**ARBEITSANWEISUNG 1**. Welche Auszeichnung erhielt Robert Paine laut dem Ausgangstext über ihn im Jahr 2013?
**ARBEITSANWEISUNG 2**. Führe den Ausgangstext über Robert Paine im Anschluss an seinen letzten Satz fort.

**AUSGANGSTEXT**.
Der in Cambridge (Massachusetts, USA) geborene Robert Paine studierte in Harvard. Nach seiner Zeit in der Armee, die er als Bataillonsgärtner verbrachte, konzentrierte er seine Forschungen auf marine Wirbellose. Seine Studien der Beziehung zwischen Seesternen und Muscheln an der US-Pazifikküste führten ihn zum Konzept der Schlüsselart, die überproportionalen Einfluss auf das Ökosystem hat.

Paine war die meiste Zeit seines Arbeitslebens an der Universität von Washington in Seattle tätig, wo er manipulative Freilandexperimente populär machte – die »Tritt-es-und-guck«-Ökologie. Er erhielt im Jahr 2013 von der Nationalen Wissenschaftsakademie den International Cosmos Award. 2016 starb er.

**PRÜFDATEN**.

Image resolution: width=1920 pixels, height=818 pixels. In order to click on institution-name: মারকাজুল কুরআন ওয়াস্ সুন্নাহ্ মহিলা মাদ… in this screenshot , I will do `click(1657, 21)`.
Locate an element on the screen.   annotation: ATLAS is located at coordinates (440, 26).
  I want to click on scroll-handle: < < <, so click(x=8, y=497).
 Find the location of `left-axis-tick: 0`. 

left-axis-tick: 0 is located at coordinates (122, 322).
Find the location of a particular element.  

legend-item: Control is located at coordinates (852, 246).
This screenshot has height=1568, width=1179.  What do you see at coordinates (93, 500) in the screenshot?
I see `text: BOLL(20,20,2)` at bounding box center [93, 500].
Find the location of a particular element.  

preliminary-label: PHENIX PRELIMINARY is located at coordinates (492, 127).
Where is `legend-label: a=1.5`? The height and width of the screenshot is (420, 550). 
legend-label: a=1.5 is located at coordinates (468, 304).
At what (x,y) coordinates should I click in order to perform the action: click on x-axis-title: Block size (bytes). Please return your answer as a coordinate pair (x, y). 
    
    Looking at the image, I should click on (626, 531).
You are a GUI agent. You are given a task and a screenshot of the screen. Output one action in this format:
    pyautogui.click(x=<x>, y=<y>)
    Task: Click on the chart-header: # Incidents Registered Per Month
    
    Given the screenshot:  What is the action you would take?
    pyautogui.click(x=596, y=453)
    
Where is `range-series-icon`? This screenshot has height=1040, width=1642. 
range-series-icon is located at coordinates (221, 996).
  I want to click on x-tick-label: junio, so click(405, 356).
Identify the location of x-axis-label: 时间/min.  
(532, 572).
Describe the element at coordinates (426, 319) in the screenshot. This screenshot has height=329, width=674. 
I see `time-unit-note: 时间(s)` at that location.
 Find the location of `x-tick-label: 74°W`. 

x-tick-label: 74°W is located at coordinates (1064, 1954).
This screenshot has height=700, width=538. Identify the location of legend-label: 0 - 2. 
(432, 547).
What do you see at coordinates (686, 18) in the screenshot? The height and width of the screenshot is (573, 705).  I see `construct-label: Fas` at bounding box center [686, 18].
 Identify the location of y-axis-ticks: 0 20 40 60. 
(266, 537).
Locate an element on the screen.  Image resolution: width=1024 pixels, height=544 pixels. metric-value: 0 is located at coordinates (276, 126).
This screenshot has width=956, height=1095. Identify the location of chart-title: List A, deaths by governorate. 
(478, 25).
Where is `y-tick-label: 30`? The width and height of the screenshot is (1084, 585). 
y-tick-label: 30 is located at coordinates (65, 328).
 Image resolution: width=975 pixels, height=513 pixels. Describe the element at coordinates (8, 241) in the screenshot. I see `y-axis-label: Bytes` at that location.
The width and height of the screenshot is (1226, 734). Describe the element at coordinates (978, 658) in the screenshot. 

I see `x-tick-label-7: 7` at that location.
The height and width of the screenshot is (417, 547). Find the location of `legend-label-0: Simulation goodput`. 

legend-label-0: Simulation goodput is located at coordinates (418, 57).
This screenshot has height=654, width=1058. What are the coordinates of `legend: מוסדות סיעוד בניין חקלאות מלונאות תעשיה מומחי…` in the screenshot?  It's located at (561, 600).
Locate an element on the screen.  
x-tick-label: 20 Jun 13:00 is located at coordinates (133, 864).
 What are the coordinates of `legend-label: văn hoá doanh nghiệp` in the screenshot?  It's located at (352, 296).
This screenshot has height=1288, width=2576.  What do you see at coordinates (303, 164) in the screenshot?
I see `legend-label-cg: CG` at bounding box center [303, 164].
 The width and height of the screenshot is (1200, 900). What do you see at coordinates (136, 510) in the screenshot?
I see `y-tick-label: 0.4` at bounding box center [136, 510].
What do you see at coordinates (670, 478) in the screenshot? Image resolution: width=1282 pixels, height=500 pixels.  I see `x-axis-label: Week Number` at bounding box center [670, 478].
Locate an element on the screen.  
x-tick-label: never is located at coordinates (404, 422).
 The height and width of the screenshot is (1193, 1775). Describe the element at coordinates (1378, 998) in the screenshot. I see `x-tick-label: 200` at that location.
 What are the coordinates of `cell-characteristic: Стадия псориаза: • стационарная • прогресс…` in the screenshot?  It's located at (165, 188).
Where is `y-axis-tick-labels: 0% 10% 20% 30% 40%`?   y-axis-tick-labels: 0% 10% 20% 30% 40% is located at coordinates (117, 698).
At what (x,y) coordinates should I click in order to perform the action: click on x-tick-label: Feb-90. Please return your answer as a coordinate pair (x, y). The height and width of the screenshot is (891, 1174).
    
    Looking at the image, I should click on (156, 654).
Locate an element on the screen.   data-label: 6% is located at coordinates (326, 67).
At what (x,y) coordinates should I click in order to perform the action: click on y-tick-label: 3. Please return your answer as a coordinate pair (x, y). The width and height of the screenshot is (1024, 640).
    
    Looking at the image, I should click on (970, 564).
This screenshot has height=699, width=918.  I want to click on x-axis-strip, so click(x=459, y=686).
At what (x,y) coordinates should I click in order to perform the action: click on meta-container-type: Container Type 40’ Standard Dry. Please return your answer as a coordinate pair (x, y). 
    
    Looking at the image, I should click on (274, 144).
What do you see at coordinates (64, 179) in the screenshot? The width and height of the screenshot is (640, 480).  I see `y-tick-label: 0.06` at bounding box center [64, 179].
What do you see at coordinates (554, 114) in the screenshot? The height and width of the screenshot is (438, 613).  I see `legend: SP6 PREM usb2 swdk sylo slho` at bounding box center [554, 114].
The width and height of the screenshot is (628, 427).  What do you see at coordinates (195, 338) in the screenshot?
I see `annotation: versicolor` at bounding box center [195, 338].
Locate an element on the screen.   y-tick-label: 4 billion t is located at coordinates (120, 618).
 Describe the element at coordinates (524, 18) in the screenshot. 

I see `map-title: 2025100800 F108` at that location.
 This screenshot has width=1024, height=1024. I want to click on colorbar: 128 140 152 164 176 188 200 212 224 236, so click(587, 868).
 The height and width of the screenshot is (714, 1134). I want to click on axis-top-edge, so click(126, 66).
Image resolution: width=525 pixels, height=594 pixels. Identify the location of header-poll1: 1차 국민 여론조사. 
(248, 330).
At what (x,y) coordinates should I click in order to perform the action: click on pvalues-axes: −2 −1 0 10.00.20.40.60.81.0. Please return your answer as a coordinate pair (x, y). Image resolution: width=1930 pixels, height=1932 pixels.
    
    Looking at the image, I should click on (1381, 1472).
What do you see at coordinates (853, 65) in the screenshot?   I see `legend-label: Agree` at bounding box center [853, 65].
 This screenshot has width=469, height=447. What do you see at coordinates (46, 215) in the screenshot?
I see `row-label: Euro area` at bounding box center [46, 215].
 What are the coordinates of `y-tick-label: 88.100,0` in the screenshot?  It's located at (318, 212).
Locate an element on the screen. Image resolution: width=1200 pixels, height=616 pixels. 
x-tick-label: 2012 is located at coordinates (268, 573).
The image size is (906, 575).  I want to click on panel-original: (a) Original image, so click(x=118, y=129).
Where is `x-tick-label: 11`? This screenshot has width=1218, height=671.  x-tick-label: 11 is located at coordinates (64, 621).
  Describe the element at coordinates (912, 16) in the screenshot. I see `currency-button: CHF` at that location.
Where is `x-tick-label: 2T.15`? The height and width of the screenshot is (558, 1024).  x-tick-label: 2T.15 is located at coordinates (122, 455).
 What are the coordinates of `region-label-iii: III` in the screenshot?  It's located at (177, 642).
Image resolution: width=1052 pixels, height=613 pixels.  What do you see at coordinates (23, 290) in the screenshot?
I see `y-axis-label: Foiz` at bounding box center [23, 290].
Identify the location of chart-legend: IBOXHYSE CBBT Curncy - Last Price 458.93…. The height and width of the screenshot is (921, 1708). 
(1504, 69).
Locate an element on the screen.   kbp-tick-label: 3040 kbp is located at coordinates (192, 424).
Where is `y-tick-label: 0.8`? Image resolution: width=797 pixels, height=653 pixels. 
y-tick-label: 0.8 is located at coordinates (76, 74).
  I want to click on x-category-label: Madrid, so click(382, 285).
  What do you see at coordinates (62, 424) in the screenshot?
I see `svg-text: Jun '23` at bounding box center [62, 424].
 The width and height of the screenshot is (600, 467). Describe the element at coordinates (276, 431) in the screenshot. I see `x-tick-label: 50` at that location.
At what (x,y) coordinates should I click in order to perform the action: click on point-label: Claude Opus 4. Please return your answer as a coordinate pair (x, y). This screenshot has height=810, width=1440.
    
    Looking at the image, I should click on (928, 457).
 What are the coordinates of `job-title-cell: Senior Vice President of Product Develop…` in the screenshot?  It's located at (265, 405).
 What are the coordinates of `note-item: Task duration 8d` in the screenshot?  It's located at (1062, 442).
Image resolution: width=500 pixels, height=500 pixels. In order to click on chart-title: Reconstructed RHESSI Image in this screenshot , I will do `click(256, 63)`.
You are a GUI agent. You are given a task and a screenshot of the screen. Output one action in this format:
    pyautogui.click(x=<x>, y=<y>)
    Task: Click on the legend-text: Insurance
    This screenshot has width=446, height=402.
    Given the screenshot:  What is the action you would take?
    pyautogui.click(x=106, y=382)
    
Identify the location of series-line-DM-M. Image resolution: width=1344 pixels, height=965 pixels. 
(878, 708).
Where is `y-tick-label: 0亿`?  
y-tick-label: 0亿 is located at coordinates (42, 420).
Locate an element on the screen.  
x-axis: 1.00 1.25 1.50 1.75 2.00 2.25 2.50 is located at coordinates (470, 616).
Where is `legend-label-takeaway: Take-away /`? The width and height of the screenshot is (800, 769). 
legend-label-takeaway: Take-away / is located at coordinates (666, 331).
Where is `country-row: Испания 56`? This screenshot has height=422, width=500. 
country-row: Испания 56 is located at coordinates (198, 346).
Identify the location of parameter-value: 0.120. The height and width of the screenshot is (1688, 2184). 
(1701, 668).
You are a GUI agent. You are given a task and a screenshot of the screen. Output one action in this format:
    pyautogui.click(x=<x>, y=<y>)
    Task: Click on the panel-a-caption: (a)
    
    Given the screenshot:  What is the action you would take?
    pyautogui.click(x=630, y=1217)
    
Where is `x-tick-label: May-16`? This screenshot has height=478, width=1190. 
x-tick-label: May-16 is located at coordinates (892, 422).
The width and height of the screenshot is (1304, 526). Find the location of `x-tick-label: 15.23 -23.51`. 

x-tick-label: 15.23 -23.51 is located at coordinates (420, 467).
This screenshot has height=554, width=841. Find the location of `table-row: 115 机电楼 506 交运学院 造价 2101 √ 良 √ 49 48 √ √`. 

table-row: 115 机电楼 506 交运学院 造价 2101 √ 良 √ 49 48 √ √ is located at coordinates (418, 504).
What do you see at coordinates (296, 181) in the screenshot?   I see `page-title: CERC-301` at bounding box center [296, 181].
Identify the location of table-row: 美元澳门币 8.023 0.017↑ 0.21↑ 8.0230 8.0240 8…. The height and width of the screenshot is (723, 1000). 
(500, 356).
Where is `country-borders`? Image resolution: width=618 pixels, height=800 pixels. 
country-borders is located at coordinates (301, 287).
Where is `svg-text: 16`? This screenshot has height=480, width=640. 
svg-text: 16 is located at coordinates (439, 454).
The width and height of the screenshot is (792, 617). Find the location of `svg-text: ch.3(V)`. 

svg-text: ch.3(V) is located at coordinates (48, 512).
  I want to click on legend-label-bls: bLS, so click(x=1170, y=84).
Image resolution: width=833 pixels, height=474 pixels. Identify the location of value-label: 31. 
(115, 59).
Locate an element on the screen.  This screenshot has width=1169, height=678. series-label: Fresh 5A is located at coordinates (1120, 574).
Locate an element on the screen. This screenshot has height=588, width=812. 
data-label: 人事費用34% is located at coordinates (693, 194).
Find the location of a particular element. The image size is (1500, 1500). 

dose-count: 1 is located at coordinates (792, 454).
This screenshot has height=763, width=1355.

**AUSGABE 1**. Den International Cosmos Award der Nationalen Wissenschaftsakademie.

**AUSGABE 2**.
Hauptwerke

1966 Food Web Complexity and Species Diversity, in: American Naturalist

1969 A Note on Trophic Complexity and Community Stability, in: American Naturalist

1994 Marine Rocky Shores and Community Ecology: An Experimentalist’s Perspective

Die Rückkehr des Bibers nach Großbritannien


Biber wurden in Großbritannien vor 400 Jahren ausgerottet, heute ist der Nutzen dieser Schlüsselart besser bekannt. Sie sind natürliche Baumeister, die Dämme und Kanäle bauen. Ihre Anwesenheit erhöht die Artenvielfalt.

2009 wurden elf Biber im Knapdale Forest (Schottland) freigelassen, 2011 setzte der Devon Wildlife Trust ein Paar in einem umzäunten Gebiet aus. Bei beiden Projekten wurde genau beobachtet, was daraufhin in der Umwelt geschah. Im Knapdale Forest veränderten die Biberdämme den Wasserstand eines Sees. In Devon bauten die Biber mehrere Dämme im Oberlauf des Flusses Tamar, wodurch 13 neue Weiher entstanden, was die Umgebung feuchter machte.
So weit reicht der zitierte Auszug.